と言いかけたけど、我ながら自惚れが過ぎると思って口を噤んだ。

 ノックの音の後に現れた大地先輩は驚いた顔もせずに私たちの前に座った。

 「依子、彼、席外してもらったほうがいいんじゃ?」

 「…そうですね。都築くん、ちょっと席外してもらっていい?」

 「えっ?大丈夫なの?園宮さん」

 小声の質問に対して頷くと、都築くんは応接室から出て行った。

 「うちから出るなって言ったのに」

 「私は承諾していません。スマホ返してください。あと、コレも外してください。」

 左手を差し出すと、大地先輩は素直にポケットから私のスマホと鍵を取り出すと、ワイヤーの切れた手錠の鍵を開錠した。

 「…赤くなってる。ごめん」

 そう言って私の手首にキスをしようとする大地先輩を振り払った。

 「先輩。ごめんなさい。私、先輩とは結婚しません」

 「何で?監禁したから?」

 「それもありますけど…先輩は私を純粋に愛してないから」

 「…は?」

 「先輩の優しくて甘い愛情には同情と憐みが混ざってます」

 「そんなの依子の過去を知ったら誰だって…!」

 そう。
 私の過去を知れば誰だって私のことをそういうふうにしか愛してくれない。

 ただし、たった一人を除いて。

 大地先輩も同じことに気付いたのか、しばらくの間押し黙った後呟いた。

 「…気づかなきゃよかったのに」

 「大地先輩が気付かせたんですよ」

 「俺が…?最悪だな。で、許せそうなのか?」

 「…分かりません。でも…ずっと逃げてたのでまずはちゃんと向き合ってみようと思います」

 「…顔はともかく俺の方がいい男だぞ?」

 「ですね。だから私、付き合ってるときは本当に幸せでしたよ。それで話さなくて…気付けなくて…悩ませちゃったみたいでごめんなさい」

 打ち明けられた時は、ショックで口にできなかった言葉を畳みかける。

 「今遠まわしに俺のせいにしたな?」

 「そうですよ?先輩だって知ってたのに黙ってたくせに。それで勝手に悩んだ挙句私を捨てたのは先輩でしょ」

 「引き止めもしなかったくせに」

 「先輩のキャリアの為に我慢したんです。吹っ切るの大変でした」

 「もう完全に俺に対する想いはない?」

 「…はい」

 大地先輩は、きつく目を閉じて、大きなため息を吐くと、

 「…降参」

と言って両手を挙げた。

 「依子はいつもそうだよな。反論の準備をしてから責めて来る。俺絶対勝てないもんな。園宮家のDNA怖っ」

 「そうですかね~?いつも咄嗟に反論ができないんだけなんですけど…」

 「まぁ、ちゃんとその場で反論すれば俺だってあんなことしなかったのに」

 「それにしたって睡眠薬と手錠はやり過ぎですって」

 なんてスッキリした気分で談笑しながら応接室を出ると、都築くんは事務員の女の子たち囲まれて楽しそうにしていた。

 そこに原田さんが現れ

 「先生がお呼びです」

と呼ばれてわ大地先輩と一緒に所長室へ向かう。

 「ここに依子が来たということは、二人は結婚を前向きに考えているということでいいんだね?」

 いかめしい顔をして問う父に対して私が答える前に、大地先輩が一歩前に出て話始めた。
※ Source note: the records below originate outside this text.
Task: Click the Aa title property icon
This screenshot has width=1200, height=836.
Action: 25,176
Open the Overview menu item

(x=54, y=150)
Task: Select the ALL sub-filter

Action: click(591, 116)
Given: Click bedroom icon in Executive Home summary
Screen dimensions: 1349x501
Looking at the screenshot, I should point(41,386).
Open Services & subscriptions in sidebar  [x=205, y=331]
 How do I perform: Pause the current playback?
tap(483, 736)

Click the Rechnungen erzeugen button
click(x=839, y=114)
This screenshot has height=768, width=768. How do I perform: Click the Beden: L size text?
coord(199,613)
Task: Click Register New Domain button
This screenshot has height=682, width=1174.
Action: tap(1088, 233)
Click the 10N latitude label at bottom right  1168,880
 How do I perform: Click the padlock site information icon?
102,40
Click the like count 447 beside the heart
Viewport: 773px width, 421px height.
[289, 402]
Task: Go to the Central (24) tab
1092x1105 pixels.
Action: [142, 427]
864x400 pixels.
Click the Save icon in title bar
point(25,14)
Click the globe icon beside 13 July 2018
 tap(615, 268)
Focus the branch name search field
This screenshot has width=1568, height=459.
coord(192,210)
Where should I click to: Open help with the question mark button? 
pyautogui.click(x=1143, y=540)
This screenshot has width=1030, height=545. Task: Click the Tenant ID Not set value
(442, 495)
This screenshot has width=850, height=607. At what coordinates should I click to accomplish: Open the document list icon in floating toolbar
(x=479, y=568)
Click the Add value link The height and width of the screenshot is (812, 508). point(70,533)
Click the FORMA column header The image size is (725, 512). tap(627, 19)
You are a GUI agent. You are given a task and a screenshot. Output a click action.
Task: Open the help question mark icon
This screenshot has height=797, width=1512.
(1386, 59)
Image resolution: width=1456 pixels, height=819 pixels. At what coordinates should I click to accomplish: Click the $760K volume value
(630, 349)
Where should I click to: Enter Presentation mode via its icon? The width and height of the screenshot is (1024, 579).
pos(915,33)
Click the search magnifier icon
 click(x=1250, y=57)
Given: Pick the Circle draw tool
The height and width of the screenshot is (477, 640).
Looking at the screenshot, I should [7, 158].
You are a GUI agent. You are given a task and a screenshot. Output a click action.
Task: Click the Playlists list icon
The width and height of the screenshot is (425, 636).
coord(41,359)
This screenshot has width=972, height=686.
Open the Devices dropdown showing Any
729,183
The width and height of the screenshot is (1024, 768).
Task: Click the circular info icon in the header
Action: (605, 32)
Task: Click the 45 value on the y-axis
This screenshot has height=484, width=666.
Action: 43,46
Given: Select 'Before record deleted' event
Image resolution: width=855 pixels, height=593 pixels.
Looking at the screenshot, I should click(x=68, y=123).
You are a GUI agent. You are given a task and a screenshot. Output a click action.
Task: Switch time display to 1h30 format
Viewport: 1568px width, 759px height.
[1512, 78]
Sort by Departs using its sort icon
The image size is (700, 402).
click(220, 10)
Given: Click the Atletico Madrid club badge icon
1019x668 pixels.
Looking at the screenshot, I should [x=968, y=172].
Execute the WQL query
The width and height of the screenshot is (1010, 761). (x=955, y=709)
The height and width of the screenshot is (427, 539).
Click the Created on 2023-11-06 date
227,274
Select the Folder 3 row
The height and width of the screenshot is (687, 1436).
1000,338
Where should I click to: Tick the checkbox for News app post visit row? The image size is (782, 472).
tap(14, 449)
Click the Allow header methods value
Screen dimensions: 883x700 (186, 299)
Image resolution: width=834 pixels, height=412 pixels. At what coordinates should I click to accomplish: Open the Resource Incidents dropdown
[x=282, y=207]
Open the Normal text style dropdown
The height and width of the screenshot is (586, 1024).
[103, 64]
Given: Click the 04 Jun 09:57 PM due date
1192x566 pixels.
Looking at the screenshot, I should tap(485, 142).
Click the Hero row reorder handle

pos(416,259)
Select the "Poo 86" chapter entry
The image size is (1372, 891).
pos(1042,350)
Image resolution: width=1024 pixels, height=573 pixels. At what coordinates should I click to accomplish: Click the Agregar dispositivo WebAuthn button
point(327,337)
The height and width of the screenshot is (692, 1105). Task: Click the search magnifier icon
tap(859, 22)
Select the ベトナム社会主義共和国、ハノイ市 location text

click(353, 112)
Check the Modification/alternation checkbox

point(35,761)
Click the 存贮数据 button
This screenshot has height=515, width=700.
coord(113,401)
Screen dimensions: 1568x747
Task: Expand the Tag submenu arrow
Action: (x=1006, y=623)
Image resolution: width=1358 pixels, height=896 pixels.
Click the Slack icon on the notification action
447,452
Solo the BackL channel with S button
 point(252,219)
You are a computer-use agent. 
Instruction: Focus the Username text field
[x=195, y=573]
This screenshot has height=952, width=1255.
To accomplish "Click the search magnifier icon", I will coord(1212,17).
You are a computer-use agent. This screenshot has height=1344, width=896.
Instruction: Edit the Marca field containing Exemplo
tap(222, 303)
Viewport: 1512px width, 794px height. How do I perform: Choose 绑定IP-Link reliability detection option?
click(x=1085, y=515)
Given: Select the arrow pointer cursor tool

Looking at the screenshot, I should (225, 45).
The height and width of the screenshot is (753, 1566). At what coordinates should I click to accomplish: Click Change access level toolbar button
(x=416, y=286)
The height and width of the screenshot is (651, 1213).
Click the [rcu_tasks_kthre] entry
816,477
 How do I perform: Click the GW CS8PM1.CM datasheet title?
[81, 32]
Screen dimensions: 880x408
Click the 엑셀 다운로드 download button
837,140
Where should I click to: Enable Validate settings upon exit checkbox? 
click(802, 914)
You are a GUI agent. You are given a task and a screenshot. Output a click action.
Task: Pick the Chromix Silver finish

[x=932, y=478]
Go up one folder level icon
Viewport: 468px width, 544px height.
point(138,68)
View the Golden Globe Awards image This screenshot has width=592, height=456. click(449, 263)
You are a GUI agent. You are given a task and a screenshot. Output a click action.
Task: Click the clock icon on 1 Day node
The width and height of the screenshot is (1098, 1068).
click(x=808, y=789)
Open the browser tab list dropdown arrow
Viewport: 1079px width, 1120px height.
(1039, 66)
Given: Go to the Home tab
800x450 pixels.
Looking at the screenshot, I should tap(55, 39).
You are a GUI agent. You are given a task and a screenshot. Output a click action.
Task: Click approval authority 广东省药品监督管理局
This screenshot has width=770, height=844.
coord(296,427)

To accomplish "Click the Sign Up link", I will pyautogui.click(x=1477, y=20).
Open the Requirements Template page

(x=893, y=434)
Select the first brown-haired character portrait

 「申し訳ありません。園宮先生。依子さんほどの女性を家庭に縛る度量は私にはありません」

 おぉ…。さすが大地先輩!
 上手いこと結婚話を断ってくれている。

と思ったのは束の間で、

 「依子さんはやはり法曹の道に進むべきです」

と、ものすごく余計なひと言を放った。

 「…やはりそうか…」

 父のつぶやきの後二人がニヤリと笑い合ったのを私は見逃さなかった。

 …やられた…。

 大地先輩はやっぱりタヌキだった。